Task objective:
Rewrite the stretch from the start of the records through the line containing "Switch to thumbnail", replacing every "icon" with "symbol" and leaving everything else unchanged. Give only those lines.

Data in this exercise:

▬▬▬▬▬▬

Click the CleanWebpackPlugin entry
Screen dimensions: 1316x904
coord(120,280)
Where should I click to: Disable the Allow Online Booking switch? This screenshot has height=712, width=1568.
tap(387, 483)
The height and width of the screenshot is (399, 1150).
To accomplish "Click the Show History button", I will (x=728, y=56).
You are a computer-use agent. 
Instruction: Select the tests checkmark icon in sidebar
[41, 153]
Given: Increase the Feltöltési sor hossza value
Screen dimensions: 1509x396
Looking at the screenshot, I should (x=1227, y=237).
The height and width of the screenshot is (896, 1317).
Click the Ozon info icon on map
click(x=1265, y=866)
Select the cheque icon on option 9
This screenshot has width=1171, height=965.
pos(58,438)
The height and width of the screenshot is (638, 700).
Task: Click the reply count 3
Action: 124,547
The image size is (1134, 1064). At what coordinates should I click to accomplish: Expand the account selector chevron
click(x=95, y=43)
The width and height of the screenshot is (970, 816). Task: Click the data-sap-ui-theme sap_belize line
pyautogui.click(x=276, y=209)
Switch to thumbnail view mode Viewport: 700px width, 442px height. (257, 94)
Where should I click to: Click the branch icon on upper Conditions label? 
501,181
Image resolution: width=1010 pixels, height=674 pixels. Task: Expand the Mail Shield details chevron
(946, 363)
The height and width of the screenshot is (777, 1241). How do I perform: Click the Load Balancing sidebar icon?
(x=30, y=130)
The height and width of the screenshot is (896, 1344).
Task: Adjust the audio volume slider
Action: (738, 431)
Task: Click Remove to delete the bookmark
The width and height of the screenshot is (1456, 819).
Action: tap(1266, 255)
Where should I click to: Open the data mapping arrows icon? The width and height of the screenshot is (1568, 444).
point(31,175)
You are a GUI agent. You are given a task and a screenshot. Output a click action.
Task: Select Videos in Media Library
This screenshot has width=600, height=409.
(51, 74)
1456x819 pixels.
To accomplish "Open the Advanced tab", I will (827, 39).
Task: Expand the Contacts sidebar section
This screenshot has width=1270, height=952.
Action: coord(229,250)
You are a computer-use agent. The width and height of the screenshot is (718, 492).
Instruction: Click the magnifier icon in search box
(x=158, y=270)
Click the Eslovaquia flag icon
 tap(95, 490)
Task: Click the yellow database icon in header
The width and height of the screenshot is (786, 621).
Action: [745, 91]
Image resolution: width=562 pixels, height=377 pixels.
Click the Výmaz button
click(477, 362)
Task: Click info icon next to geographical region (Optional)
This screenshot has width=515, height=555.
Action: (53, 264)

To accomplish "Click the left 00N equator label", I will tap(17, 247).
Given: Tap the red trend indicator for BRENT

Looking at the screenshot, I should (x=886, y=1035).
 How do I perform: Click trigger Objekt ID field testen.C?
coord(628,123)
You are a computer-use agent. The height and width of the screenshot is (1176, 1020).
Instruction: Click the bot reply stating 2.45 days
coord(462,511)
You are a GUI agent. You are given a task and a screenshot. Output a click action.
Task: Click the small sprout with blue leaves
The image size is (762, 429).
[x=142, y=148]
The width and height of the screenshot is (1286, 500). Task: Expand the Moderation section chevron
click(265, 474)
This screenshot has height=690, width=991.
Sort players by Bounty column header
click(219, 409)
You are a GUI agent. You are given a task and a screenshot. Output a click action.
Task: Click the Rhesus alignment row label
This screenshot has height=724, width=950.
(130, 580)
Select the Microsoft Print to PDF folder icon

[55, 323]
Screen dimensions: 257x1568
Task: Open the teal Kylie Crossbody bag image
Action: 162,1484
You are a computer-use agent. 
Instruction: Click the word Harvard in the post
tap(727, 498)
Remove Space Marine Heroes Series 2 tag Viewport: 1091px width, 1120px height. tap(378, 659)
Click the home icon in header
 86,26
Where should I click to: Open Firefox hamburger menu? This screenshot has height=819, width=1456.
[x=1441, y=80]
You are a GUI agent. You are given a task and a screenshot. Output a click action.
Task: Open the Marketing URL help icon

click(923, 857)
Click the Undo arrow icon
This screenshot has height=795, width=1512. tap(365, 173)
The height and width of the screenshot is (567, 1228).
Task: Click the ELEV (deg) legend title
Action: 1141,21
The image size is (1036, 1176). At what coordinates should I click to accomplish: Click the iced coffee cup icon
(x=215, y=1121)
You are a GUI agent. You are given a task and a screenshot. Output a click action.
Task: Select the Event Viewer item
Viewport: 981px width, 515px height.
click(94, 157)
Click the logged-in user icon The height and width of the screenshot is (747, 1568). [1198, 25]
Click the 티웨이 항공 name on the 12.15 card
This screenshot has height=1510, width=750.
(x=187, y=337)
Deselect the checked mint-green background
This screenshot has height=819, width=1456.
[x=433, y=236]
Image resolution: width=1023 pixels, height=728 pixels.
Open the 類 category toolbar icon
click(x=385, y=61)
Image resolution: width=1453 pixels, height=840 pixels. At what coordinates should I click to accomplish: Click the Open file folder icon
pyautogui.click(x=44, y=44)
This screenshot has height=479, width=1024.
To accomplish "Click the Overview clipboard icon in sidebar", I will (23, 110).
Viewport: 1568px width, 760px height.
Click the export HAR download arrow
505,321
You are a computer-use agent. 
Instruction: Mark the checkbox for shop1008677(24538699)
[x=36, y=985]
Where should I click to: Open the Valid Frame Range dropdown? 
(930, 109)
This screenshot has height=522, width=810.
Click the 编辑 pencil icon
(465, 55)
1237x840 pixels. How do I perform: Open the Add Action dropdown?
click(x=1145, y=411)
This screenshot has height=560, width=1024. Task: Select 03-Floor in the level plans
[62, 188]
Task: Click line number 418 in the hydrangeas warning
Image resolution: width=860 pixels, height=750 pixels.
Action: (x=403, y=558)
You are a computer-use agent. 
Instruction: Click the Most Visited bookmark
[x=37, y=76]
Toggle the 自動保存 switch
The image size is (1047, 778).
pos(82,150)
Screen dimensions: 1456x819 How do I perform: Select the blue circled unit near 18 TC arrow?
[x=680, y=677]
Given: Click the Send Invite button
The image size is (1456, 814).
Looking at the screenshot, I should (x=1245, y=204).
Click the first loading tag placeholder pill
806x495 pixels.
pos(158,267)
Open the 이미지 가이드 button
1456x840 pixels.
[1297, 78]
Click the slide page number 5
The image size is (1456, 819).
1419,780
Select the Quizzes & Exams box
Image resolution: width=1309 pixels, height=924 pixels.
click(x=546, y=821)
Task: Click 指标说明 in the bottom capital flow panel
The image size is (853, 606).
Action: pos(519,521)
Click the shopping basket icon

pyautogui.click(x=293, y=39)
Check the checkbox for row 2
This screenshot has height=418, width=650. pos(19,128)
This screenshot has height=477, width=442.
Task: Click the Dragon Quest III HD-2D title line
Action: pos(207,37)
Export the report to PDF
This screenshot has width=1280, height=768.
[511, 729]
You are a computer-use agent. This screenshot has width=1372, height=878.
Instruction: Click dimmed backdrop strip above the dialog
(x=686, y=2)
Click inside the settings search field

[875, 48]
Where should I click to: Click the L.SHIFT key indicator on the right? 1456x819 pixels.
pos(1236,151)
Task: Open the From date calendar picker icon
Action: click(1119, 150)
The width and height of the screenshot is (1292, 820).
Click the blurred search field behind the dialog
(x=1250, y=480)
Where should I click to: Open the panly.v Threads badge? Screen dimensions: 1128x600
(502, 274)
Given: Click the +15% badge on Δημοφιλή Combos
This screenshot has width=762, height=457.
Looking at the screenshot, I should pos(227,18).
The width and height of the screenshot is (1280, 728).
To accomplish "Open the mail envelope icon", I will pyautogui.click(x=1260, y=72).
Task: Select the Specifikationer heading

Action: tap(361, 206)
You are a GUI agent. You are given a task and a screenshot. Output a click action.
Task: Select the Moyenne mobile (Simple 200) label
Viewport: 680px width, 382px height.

▬▬▬▬▬▬

Exercise solution:
Click the CleanWebpackPlugin entry
Screen dimensions: 1316x904
coord(120,280)
Where should I click to: Disable the Allow Online Booking switch? This screenshot has height=712, width=1568.
tap(387, 483)
The height and width of the screenshot is (399, 1150).
To accomplish "Click the Show History button", I will (x=728, y=56).
You are a computer-use agent. 
Instruction: Select the tests checkmark symbol in sidebar
[41, 153]
Given: Increase the Feltöltési sor hossza value
Screen dimensions: 1509x396
Looking at the screenshot, I should (x=1227, y=237).
The height and width of the screenshot is (896, 1317).
Click the Ozon info symbol on map
click(x=1265, y=866)
Select the cheque symbol on option 9
This screenshot has width=1171, height=965.
pos(58,438)
The height and width of the screenshot is (638, 700).
Task: Click the reply count 3
Action: 124,547
The image size is (1134, 1064). At what coordinates should I click to accomplish: Expand the account selector chevron
click(x=95, y=43)
The width and height of the screenshot is (970, 816). Task: Click the data-sap-ui-theme sap_belize line
pyautogui.click(x=276, y=209)
Switch to thumbnail view mode Viewport: 700px width, 442px height. (257, 94)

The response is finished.